У меня ее нос и губы — зеркало в ванной это подтвердило, у меня ее глаза, прибавить возраст и очки, и лежащей в кровати мамой мог бы быть я.
Как только она дочитывала книгу, за чтение принимался я. Прокравшись в спальню, я вытаскивал прочитанную книгу из стопки на тумбочке, а взамен подкладывал ту, которую только что прочел сам, в надежде, что она не заметит, как я читаю ее книги. Это были книги о женщинах и сексуальности. Она, а вслед за ней и я, читали Бетти Фридан и Мэрилин Френч, Сюзанну Броггер и Эрику Джонг, но в нашу первую зиму на Островной улице она читала Дорис Лессинг, ее «Марту Квест», и книга так подействовала на меня, что я некоторое время играл с мыслью, будто я — девочка.
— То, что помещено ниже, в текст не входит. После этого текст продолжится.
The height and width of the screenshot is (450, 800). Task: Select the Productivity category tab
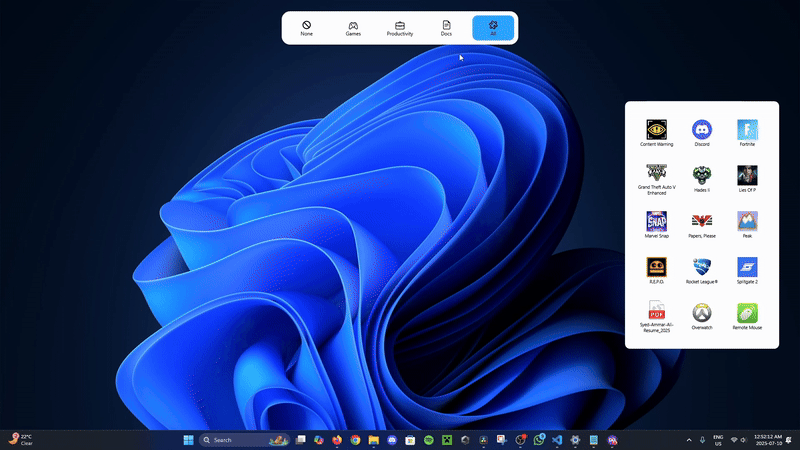point(400,28)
Мне захотелось стать ею, пятнадцатилетней девочкой, бунтующей против матери.
Марта Квест не желала исполнять возложенные на нее надежды, не хотела безвозвратно стать не собой и прожить не свою жизнь, мечтала стать непохожей на мать. Мне тоже не хотелось походить на мать. И на отца тоже. Они постоянно зудели, как важно учить уроки, получать хорошие оценки и выбиться в большие люди, — это было невыносимо. Марте хотелось жить по-другому, по-своему, и я захотел того же, и на несколько недель перед Рождеством я стал ею, пятнадцатилетней девочкой, взбунтовавшейся против матери.
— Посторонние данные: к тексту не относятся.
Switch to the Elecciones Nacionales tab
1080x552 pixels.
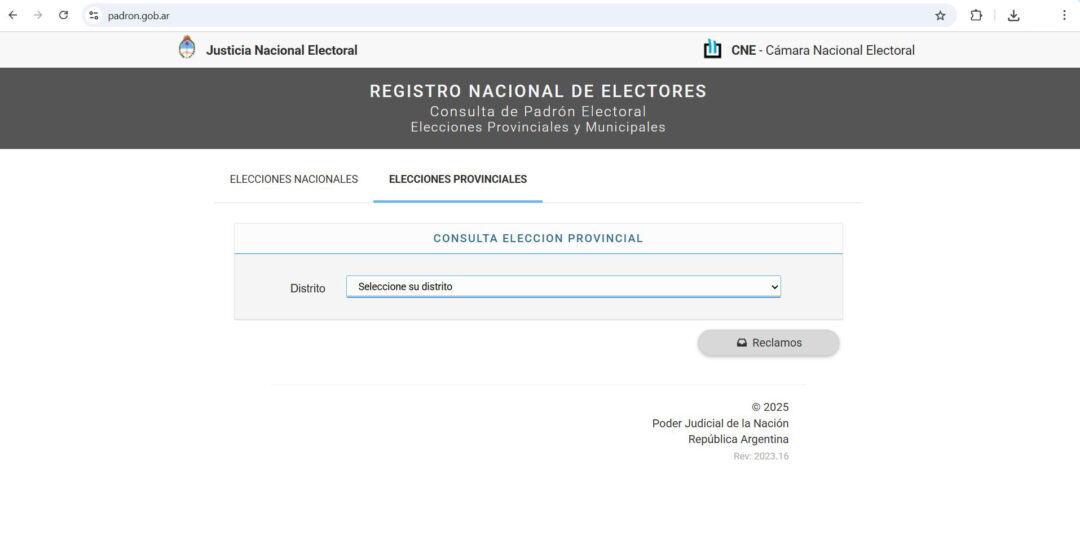[x=294, y=179]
Я поехал в город. Возле здания Школы экономики я сел в автобус до центра, он проехал мимо пристани, от которой, как я выяснил, каждую субботу уходили паромы в Англию, в Ньюкасл. Был четверг. На Рыночной улице я вышел и заспешил к книжному магазину на Страндгатен. Мне нужны были карта и книги. Я хотел купить карту Англии и два романа Чарльза Диккенса и сразу же вернуться домой. Из книжного я прямиком направился к автобусной остановке на Рыночной улице. Автобуса не было, пришлось ждать. Я стоял и ждал автобус номер 9, и тут, почти одновременно, произошли два события. Сначала я увидел дедушку, маминого отца, он шел по площади. Его высокую фигуру в пальто и шляпе видно было издалека. На нем были очки с круглыми стеклами и блестящие черные ботинки, он машинально помахивал зажатой в руке тростью. Его невозможно было с кем-то спутать, однако он выглядел совершенно чужим, он не вписывался в улицу, по которой шел, и мне казалось, будто он пришел откуда-то издалека, из другой страны или иной эпохи, я никак не мог связать этого человека с моей собственной семьей или со мной самим и испугался вдруг, что он подойдет ко мне, узнает меня и мне придется говорить, разговаривать с ним. Что мне сказать? О чем нам разговаривать? Я бы и слова не смог выдавить и стоял бы молча, смущенный и напуганный, напуганный отчуждением между нами. В эту самую секунду подошел автобус, и на задней площадке я увидел Хельге Сорса с двумя братьями. До этого я смотрел лишь на дедушку, и братья увидели меня задолго до того, как я заметил их. Резко вскочив, они бросились к задней двери. Хельге стукнул кулаком по двери, и та открылась. Может, мне позвать дедушку? Мне хотелось окликнуть его — но как? «Дедушка»? Или «Эрлинг»? Нет, кричать я не отважился.